Driving High-Current LEDs Figure 4

Figure 4: NCP5030 typical application schematic

Driving High-Current LEDs Figure 5

Figure 5: LTC3454 typical application schematic

Boost converter

A boost converter is a DC-DC converter that produces an output voltage that is higher than the input voltage. A boost converter is useful when it is known that the load voltage will always be higher than the input voltage. An application where this is useful is driving LEDs in series from a low-voltage source.

The LT3478-1 boost converter provides a regulated, dimmable current to a string of LEDs. It works off a wide-input voltage range of 2.8 V to 36 V, allowing it to work from a USB or single-cell lithium battery.

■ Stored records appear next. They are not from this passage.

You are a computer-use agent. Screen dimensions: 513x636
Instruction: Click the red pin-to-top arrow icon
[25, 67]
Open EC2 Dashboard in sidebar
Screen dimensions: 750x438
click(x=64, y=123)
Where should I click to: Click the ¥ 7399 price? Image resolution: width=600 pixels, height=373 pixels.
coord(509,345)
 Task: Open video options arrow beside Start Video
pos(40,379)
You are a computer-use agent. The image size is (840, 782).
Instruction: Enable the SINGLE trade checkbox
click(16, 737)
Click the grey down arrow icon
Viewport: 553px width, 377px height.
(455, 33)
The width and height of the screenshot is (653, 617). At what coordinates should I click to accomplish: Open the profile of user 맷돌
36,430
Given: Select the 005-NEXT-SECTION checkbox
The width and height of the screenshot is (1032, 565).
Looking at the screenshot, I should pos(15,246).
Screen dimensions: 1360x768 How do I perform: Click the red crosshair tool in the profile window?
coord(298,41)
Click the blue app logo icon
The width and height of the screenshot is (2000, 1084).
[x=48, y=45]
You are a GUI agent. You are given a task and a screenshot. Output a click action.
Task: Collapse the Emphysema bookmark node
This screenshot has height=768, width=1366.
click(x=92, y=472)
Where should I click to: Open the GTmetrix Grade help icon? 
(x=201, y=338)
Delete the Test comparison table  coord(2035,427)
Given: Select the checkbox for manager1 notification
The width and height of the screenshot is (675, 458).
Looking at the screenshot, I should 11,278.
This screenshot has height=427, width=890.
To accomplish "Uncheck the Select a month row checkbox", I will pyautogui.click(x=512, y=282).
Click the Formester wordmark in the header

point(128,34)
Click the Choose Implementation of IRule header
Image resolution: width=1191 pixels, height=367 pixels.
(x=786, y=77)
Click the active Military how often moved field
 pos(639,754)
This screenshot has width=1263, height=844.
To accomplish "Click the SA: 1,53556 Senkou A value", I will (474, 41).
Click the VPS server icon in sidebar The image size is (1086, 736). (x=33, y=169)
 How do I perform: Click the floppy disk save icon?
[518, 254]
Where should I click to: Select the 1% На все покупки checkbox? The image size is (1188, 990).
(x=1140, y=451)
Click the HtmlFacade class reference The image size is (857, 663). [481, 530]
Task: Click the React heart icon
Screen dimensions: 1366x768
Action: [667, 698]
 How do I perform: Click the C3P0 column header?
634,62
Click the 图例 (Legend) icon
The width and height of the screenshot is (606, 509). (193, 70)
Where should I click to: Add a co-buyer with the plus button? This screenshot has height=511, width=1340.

Driving High-Current LEDs Figure 6

Figure 6: Application schematic for LT3478-1

Practical considerations

LEDs get hot when conducting a large current. The heat dissipated in the LED is P=VF*I. Surround the LED with a copper fill, or put the LED on a heatsink to reduce the temperature rise.

Conclusion

This article has introduced basic concepts of biasing high-current LEDs, covered commonalities of switching LED drivers, and discussed practical buck, buck-boost, and boost circuits for implementing high-current LED drivers.